No dia seguinte, tentei ajudar como pude: fiz sopa, lavei roupa, brinquei com o neto. Mariana fechou-se no quarto a estudar, mas percebia-se que não conseguia concentrar-se. O Miguel saiu cedo e voltou tarde, sem dizer palavra.

Ao terceiro dia, Mariana desabou. Encontrou-me na cozinha a arrumar loiça e começou a chorar compulsivamente.

— Mãe… eu não aguento mais! Sinto-me sozinha nesta casa! O Miguel já nem olha para mim… E eu só queria acabar o curso, dar uma vida melhor ao Tomás…

Abracei-a com força.

— Filha, vocês precisam de conversar. Não podes carregar isto tudo sozinha.

Ela limpou as lágrimas e assentiu.

Nessa noite, depois de deitar o Tomás, sentei-me com os dois na sala. O Miguel estava agarrado ao telemóvel.

— Miguel — comecei eu — desculpa meter-me, mas vocês precisam de falar um com o outro. Isto não pode continuar assim.

Ele olhou-me finalmente nos olhos, cansado.

— Dona Teresa… Eu sei. Mas estou perdido. O trabalho está uma confusão, fui despedido há duas semanas e ainda não contei à Mariana porque não queria preocupá-la…

Mariana ficou branca.

— Foste despedido?! Porquê que não me disseste?

Miguel encolheu os ombros.

— Achei que ias ficar pior… Já tens tanto em cima…

Ela levantou-se num impulso.

— Achaste? Achaste?! E eu aqui a pensar que já não gostavas de mim! Que estava tudo a ruir por minha causa!

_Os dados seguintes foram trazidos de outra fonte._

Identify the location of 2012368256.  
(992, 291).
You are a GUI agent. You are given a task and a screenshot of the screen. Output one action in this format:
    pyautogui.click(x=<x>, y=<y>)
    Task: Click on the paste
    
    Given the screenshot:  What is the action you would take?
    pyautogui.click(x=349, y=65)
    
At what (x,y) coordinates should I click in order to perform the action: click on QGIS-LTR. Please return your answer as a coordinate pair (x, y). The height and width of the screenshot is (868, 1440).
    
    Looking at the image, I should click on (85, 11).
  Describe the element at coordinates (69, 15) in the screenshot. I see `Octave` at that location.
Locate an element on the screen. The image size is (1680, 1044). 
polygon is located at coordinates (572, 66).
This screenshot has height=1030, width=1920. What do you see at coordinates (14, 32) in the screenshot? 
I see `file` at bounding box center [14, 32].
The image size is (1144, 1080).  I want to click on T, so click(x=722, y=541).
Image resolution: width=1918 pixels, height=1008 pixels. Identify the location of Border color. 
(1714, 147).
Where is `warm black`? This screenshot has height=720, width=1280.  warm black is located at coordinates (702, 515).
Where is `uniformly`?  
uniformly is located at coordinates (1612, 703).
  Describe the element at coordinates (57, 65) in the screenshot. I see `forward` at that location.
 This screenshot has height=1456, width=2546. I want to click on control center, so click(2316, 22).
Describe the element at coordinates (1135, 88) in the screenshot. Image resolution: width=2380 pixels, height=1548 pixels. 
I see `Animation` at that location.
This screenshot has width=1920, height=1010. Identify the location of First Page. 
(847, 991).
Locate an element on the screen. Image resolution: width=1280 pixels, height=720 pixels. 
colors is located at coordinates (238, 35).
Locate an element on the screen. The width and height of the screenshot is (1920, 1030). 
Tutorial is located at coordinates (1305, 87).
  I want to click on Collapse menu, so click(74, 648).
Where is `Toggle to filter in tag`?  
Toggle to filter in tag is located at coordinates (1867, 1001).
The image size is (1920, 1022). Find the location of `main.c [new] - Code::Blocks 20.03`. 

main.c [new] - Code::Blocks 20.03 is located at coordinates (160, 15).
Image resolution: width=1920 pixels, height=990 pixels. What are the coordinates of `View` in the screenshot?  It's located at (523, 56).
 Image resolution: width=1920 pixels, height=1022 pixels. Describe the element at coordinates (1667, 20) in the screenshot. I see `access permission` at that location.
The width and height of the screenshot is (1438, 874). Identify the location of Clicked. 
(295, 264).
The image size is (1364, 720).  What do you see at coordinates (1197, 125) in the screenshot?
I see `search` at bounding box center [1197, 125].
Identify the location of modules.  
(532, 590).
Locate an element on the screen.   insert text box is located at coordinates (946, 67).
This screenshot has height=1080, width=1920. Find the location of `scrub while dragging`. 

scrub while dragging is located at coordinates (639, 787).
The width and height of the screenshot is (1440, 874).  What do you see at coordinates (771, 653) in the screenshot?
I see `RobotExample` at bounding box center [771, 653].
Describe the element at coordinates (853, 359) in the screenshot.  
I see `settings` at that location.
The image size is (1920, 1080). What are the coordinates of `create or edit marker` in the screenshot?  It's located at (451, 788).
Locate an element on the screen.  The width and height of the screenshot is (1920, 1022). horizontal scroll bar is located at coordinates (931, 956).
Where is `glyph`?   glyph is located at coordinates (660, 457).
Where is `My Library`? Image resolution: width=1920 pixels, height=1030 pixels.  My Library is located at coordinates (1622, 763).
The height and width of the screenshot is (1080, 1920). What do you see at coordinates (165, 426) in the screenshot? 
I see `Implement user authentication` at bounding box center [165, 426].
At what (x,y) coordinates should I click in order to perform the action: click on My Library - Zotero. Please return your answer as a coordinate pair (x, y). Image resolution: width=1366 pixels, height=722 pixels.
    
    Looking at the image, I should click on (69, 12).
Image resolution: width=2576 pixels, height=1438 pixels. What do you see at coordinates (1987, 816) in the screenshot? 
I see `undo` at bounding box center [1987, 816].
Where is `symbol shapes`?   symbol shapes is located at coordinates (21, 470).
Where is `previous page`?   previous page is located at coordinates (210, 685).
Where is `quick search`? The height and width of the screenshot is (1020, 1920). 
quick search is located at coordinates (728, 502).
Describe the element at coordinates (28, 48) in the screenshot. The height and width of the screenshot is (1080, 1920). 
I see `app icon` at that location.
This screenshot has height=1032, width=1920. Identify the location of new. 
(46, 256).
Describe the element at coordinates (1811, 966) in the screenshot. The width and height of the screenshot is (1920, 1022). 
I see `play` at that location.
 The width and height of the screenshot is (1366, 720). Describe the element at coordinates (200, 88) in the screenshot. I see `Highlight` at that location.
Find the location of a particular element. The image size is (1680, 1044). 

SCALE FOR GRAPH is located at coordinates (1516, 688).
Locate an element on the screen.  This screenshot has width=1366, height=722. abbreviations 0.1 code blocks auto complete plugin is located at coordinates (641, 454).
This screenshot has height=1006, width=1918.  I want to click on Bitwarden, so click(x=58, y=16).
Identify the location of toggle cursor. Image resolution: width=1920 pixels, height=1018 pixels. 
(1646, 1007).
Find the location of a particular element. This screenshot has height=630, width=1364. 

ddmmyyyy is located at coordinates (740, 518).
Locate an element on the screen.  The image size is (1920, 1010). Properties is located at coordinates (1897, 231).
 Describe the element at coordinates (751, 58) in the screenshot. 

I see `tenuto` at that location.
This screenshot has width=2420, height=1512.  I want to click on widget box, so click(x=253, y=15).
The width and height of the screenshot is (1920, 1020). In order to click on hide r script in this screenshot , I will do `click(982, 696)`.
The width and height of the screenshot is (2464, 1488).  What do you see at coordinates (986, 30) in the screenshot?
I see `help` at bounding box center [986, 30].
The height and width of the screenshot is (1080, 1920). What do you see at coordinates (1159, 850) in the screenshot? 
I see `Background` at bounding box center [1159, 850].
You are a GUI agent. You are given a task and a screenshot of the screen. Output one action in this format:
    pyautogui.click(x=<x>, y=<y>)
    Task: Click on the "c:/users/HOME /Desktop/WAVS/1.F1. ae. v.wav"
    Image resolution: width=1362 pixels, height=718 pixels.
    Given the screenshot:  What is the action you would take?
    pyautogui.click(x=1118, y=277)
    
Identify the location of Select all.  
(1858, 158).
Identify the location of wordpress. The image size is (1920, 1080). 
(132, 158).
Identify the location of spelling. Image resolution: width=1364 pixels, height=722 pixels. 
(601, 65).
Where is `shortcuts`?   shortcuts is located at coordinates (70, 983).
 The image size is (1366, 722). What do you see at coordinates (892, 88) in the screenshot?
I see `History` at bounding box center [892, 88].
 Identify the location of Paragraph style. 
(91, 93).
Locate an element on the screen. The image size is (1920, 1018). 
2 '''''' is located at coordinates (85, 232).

O silêncio caiu pesado. Senti-me pequena ali no meio dos dois, mas sabia que tinha de continuar.

— Vocês têm de ser honestos um com o outro. Não podem esconder as coisas assim…

Mariana sentou-se devagar ao lado dele. Pegou-lhe na mão.

— Miguel… Eu só queria que me dissesses as coisas. Não quero viver nesta ansiedade constante…

Ele chorou pela primeira vez desde que o conheço. Chorou baixinho, como quem pede desculpa sem palavras.

A partir desse dia, as coisas começaram lentamente a mudar. Miguel procurou trabalho todos os dias; Mariana dividiu melhor o tempo entre os estudos e a família; eu continuei ali, a ajudar como podia — mas já não era só para tomar conta do Tomás. Era para segurar aquela casa enquanto eles aprendiam a segurar-se um ao outro.

No último dia antes de voltar para casa, sentei-me na varanda com Mariana. O sol punha-se sobre Lisboa e ela encostou a cabeça ao meu ombro.

— Obrigada por teres vindo, mãe. Se não fosses tu…

Sorri-lhe e beijei-lhe o cabelo.

— Vocês é que fizeram tudo sozinhos. Eu só estive aqui para vos lembrar que não estão sós.

Agora que estou de volta à minha casa vazia em Santarém, dou por mim a pensar: quantas famílias vivem assim, presas em silêncios e medos? Quantas mães sentem este vazio depois dos filhos partirem? Será que devíamos falar mais uns com os outros antes que seja tarde demais?